- [Exercise directions] Please repeat only the lines below starting at the line that holds "At what coordinates should I click to accomplish: Expand" and ending at the line that holds "1072x513 pixels.", exactly, with both of those lines included and every picture omitted.

- [Records drawn from a dataset]
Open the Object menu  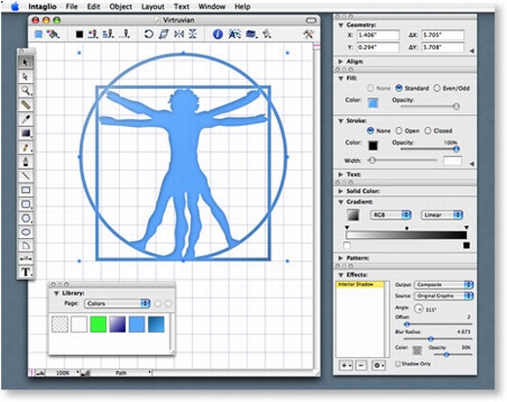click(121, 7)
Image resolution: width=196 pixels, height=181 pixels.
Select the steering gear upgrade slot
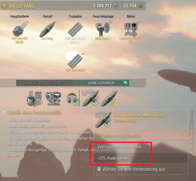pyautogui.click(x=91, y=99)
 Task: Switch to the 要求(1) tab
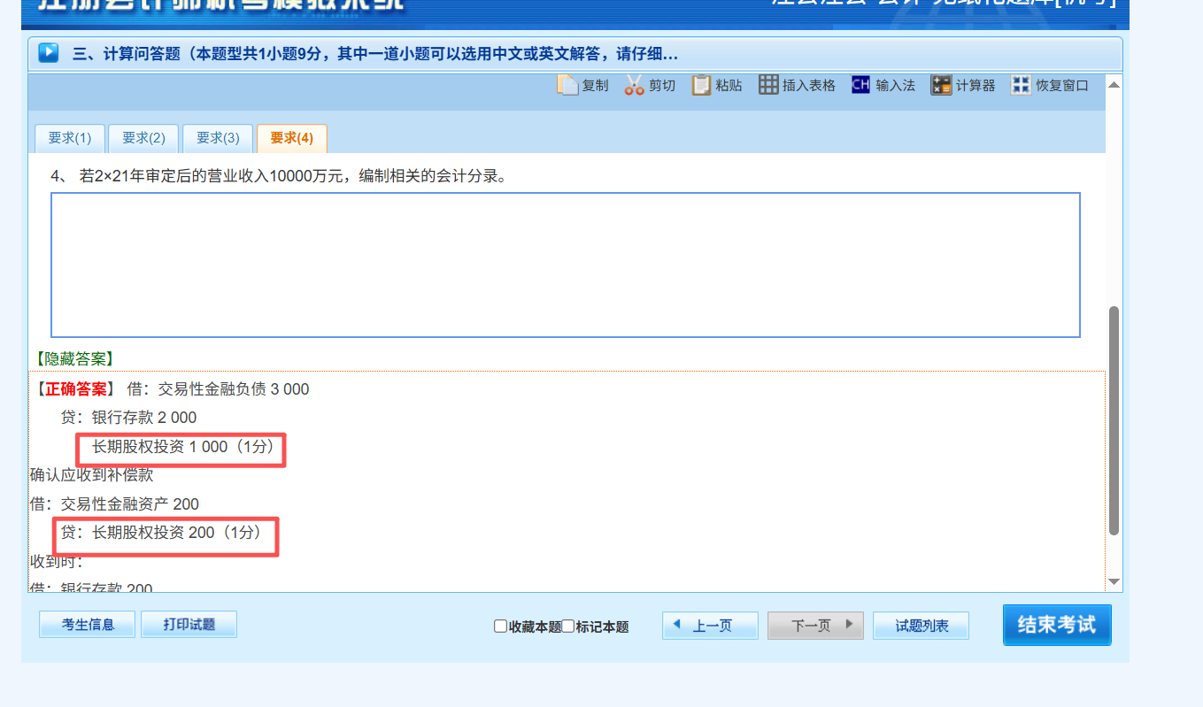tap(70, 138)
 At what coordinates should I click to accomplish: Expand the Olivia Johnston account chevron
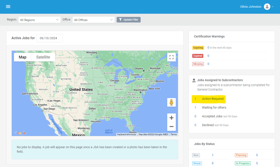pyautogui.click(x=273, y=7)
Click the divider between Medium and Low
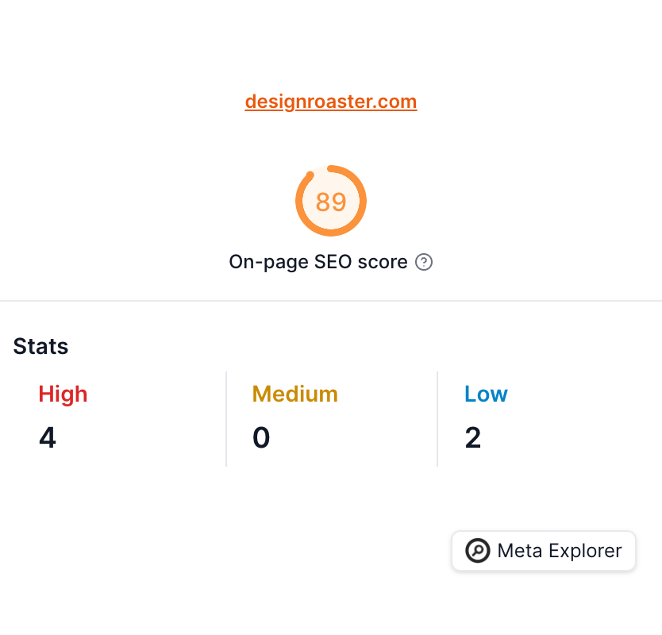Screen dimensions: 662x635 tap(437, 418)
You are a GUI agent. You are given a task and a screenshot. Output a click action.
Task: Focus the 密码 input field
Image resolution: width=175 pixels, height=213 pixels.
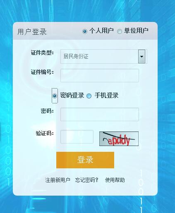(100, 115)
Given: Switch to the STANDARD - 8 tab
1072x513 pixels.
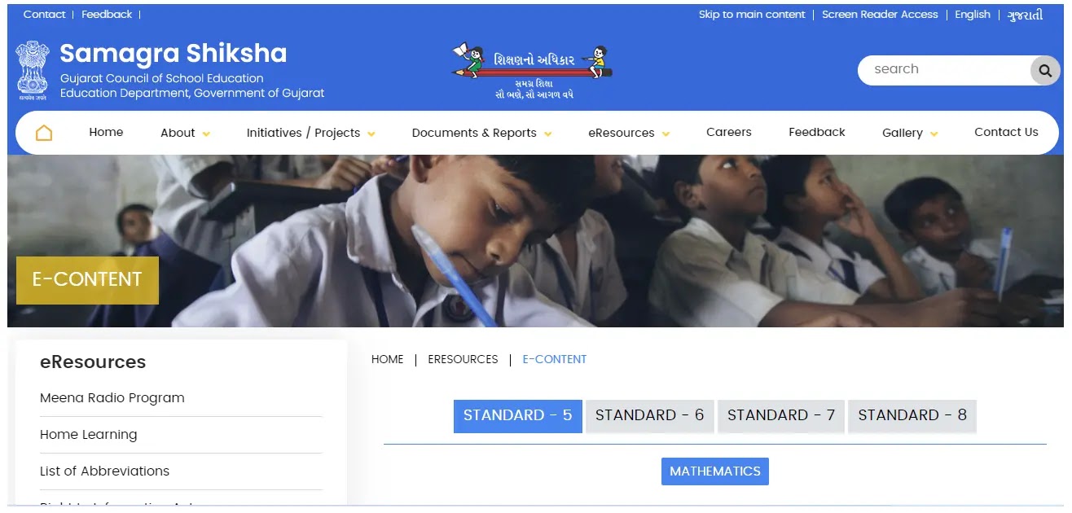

==

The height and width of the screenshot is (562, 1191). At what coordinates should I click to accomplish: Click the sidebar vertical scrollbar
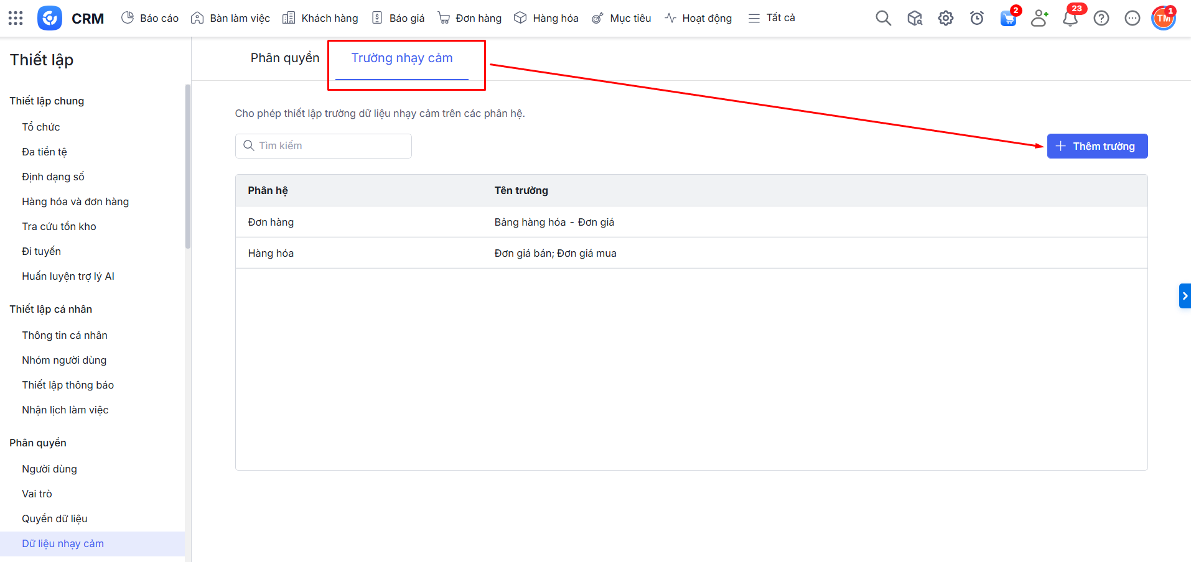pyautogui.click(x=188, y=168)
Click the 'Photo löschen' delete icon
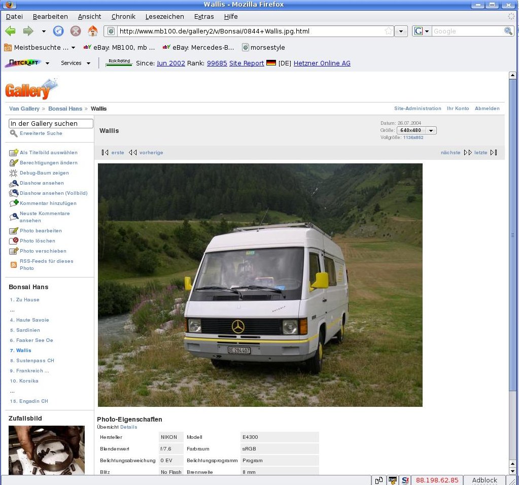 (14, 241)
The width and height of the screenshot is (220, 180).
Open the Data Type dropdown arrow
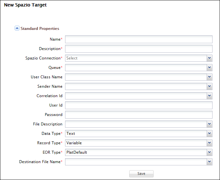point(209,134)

- [Your response]
 At what coordinates should I click to accomplish: Expand the Olivia Johnston account chevron
pyautogui.click(x=273, y=7)
Click the divider between Medium and Low
Screen dimensions: 662x635 tap(437, 418)
You are a GUI agent. You are given a task and a screenshot. Output a click action.
Task: Focus the 密码 input field
Image resolution: width=175 pixels, height=213 pixels.
(100, 115)
Given: Switch to the STANDARD - 8 tab
1072x513 pixels.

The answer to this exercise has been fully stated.